**Task statement:** Within the records, which lines hold the string "computer"? Report each one by copying it.

**Available data:**
○ ○ ○ ○ ○ ○ ○

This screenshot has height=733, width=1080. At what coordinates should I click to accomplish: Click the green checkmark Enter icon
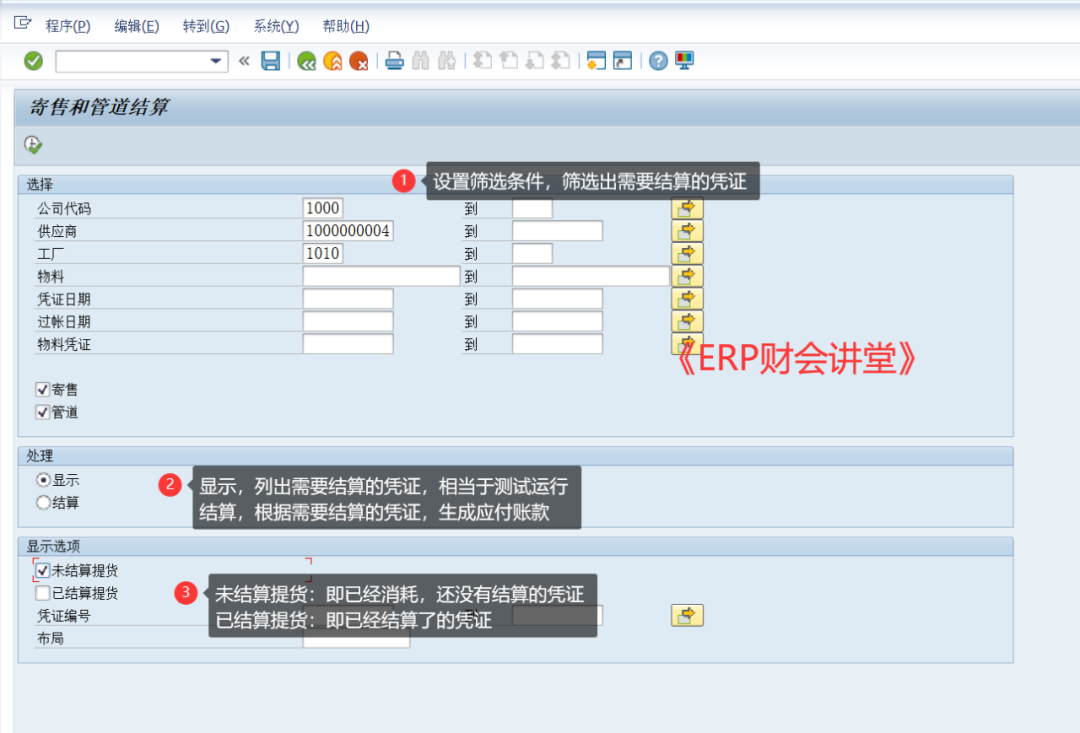[33, 61]
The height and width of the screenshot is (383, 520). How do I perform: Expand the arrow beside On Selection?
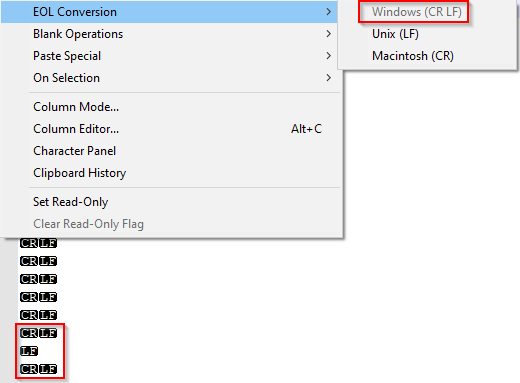click(x=329, y=78)
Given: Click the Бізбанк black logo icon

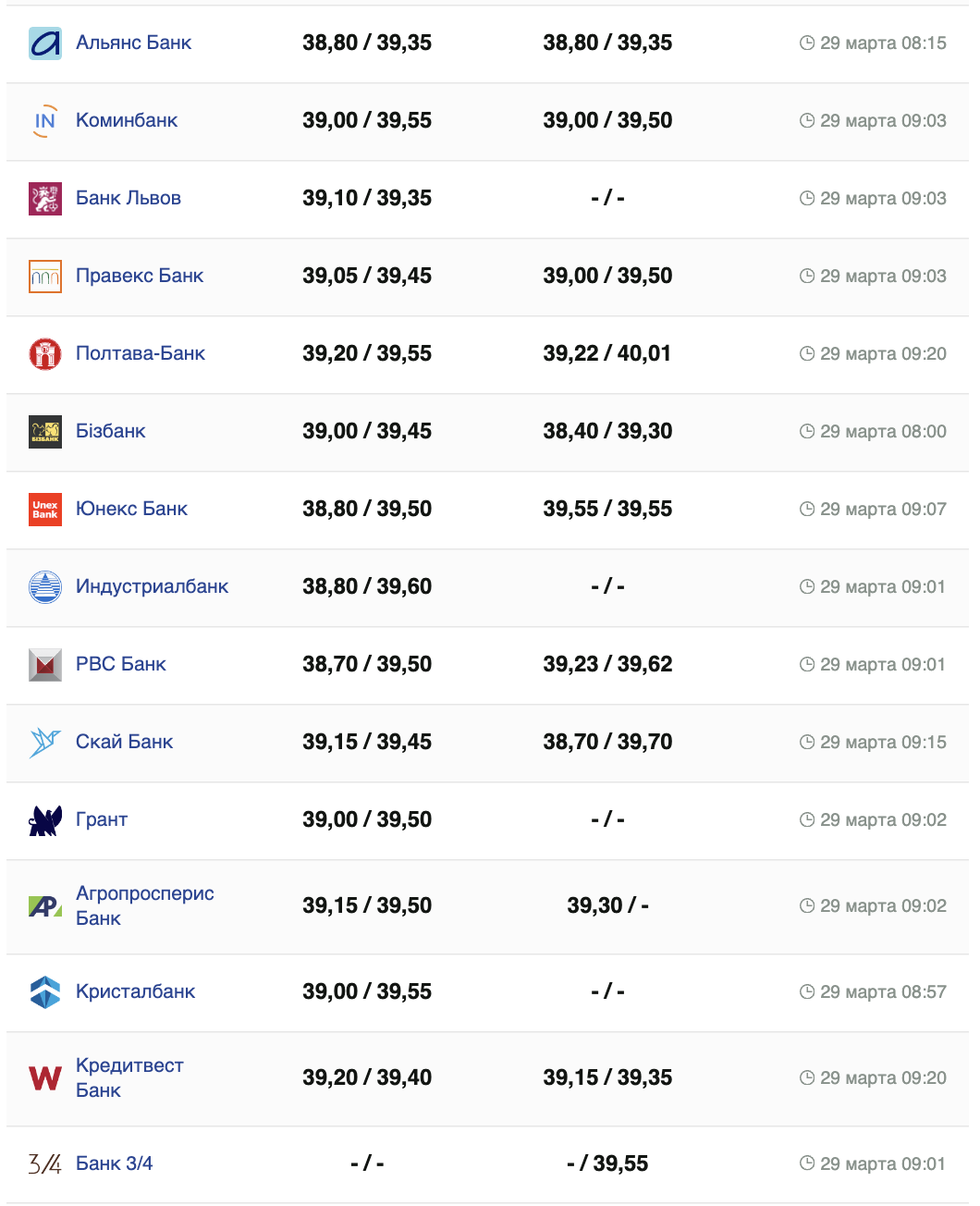Looking at the screenshot, I should tap(45, 432).
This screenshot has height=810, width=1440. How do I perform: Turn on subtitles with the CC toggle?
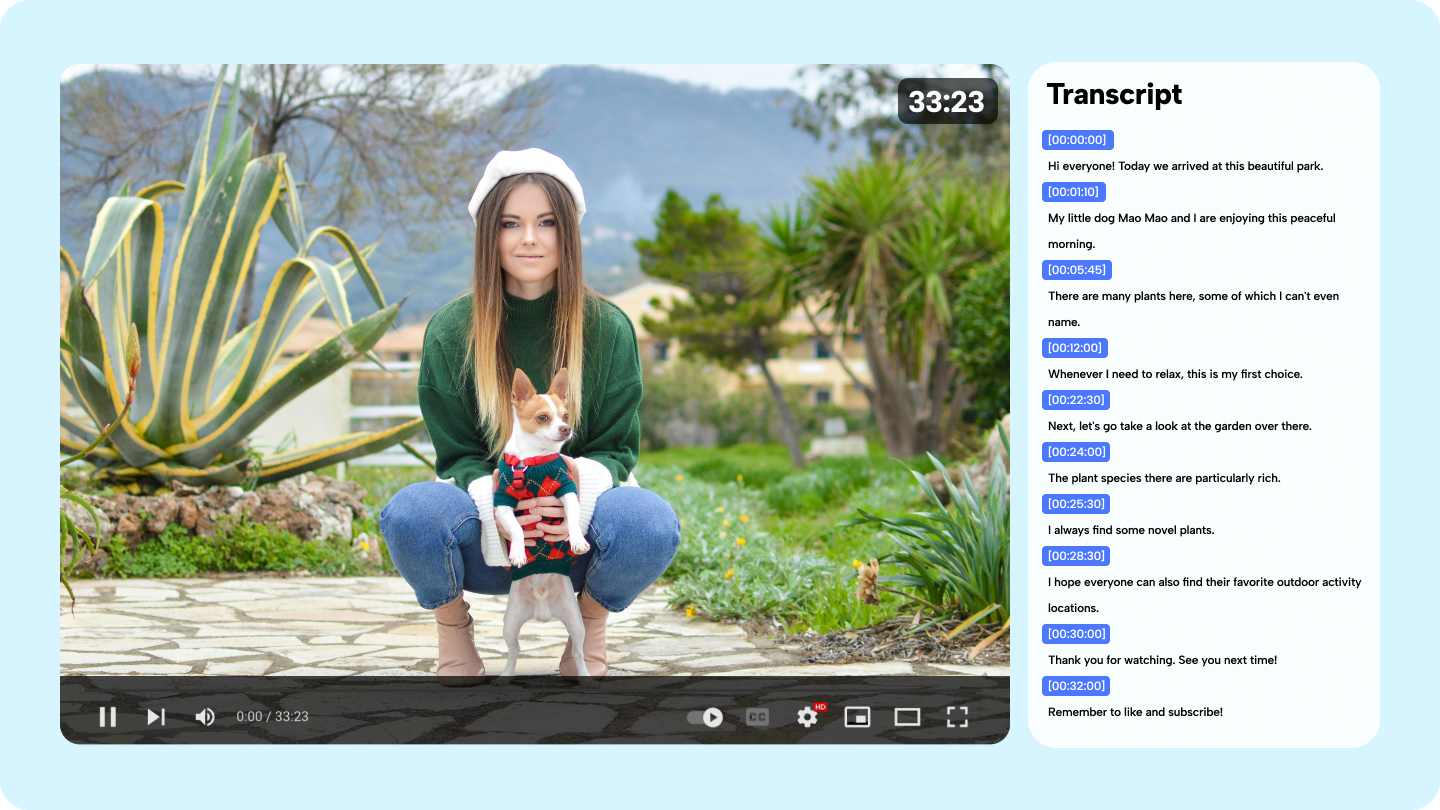pos(757,716)
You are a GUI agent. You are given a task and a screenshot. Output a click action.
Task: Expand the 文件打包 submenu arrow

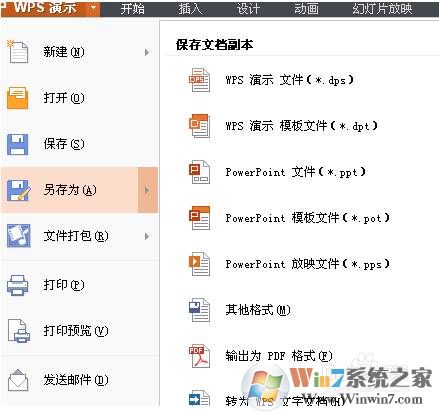pos(147,236)
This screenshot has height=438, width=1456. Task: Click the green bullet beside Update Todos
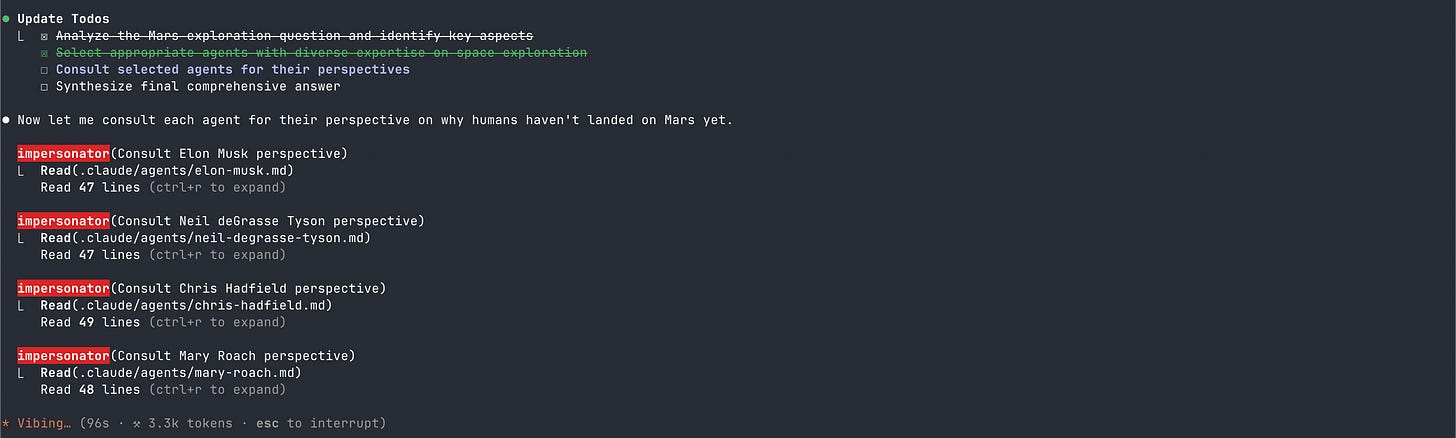click(x=5, y=19)
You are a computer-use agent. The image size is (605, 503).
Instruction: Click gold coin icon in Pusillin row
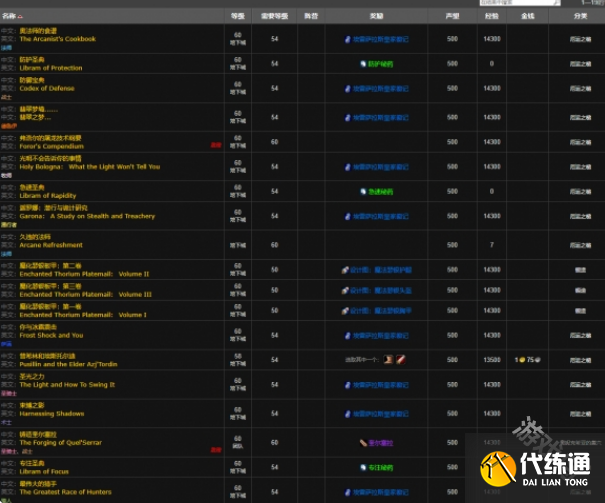click(521, 359)
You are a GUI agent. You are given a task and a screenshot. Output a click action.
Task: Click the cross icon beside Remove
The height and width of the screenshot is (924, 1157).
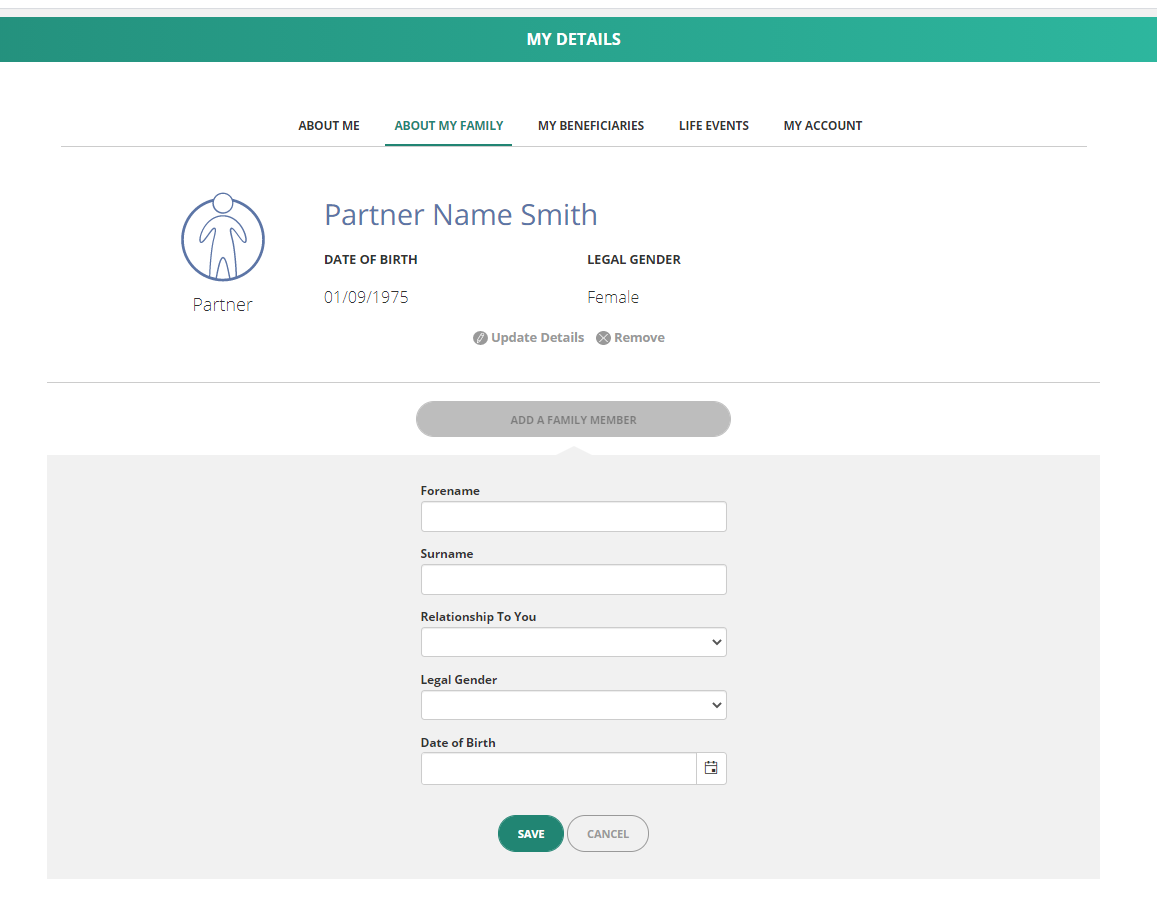pyautogui.click(x=604, y=338)
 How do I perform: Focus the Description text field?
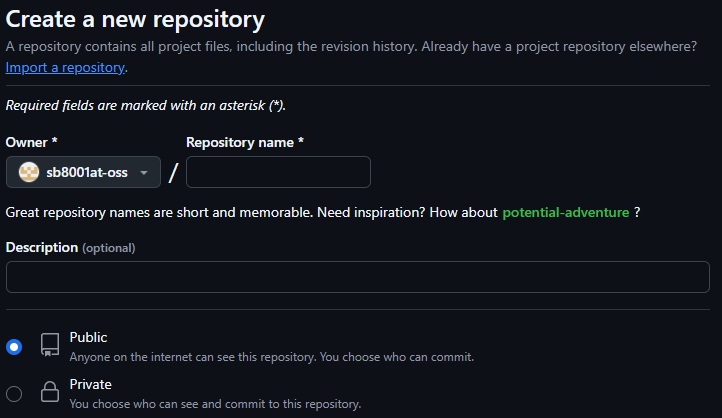[x=358, y=277]
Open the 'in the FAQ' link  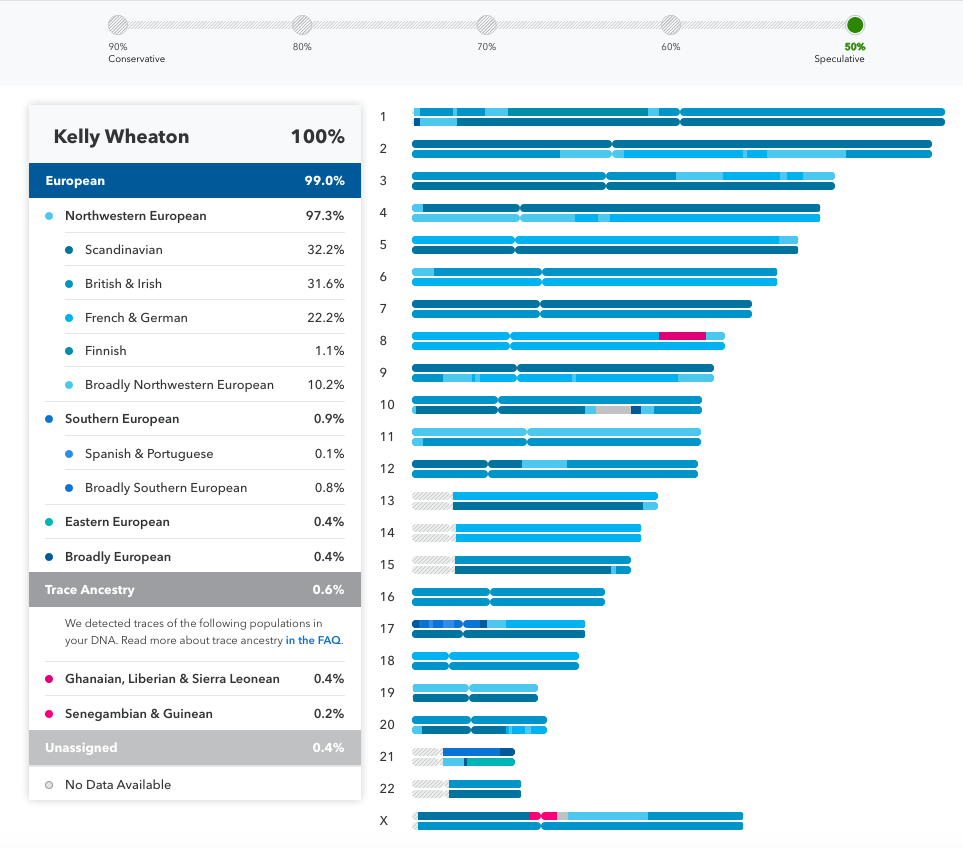314,640
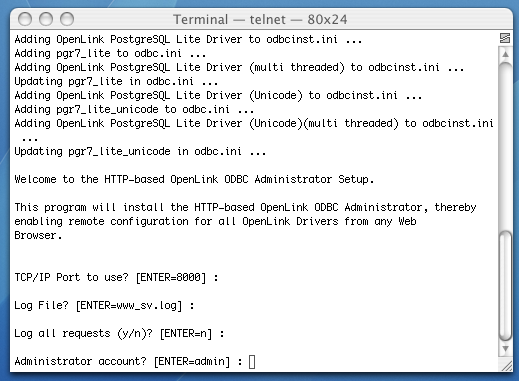Viewport: 519px width, 381px height.
Task: Click the Terminal — telnet — 80x24 title bar
Action: coord(260,19)
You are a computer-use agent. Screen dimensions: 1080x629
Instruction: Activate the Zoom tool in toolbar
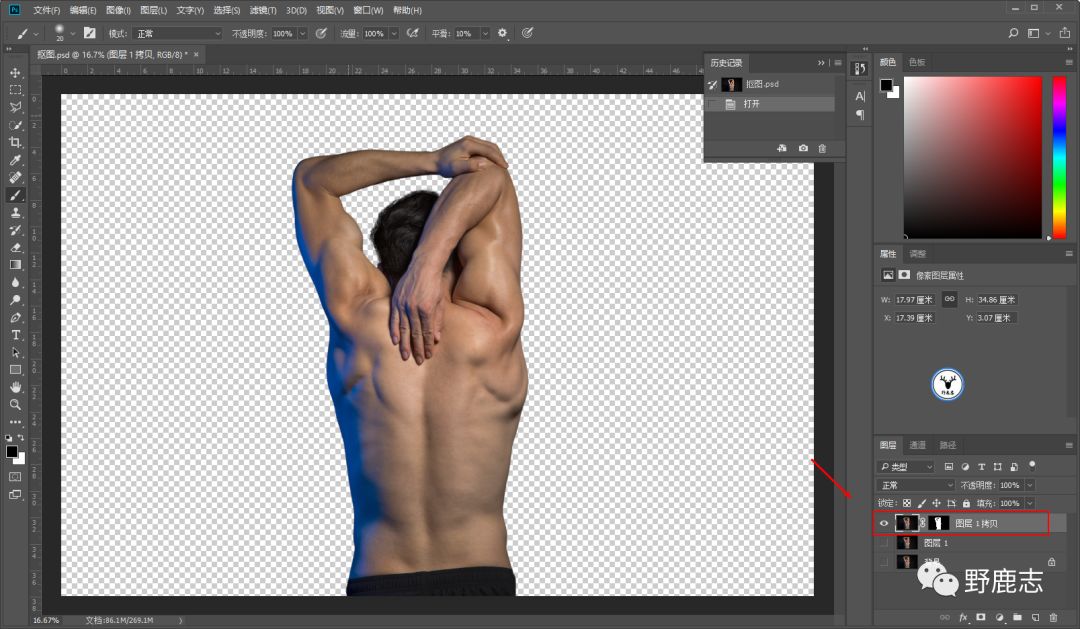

○ ○ ○ ○ ○ ○ ○

**Result of the exercise:**
You are a computer-use agent. The image size is (605, 503).
You are a computer-use agent. Screen dimensions: 1080x629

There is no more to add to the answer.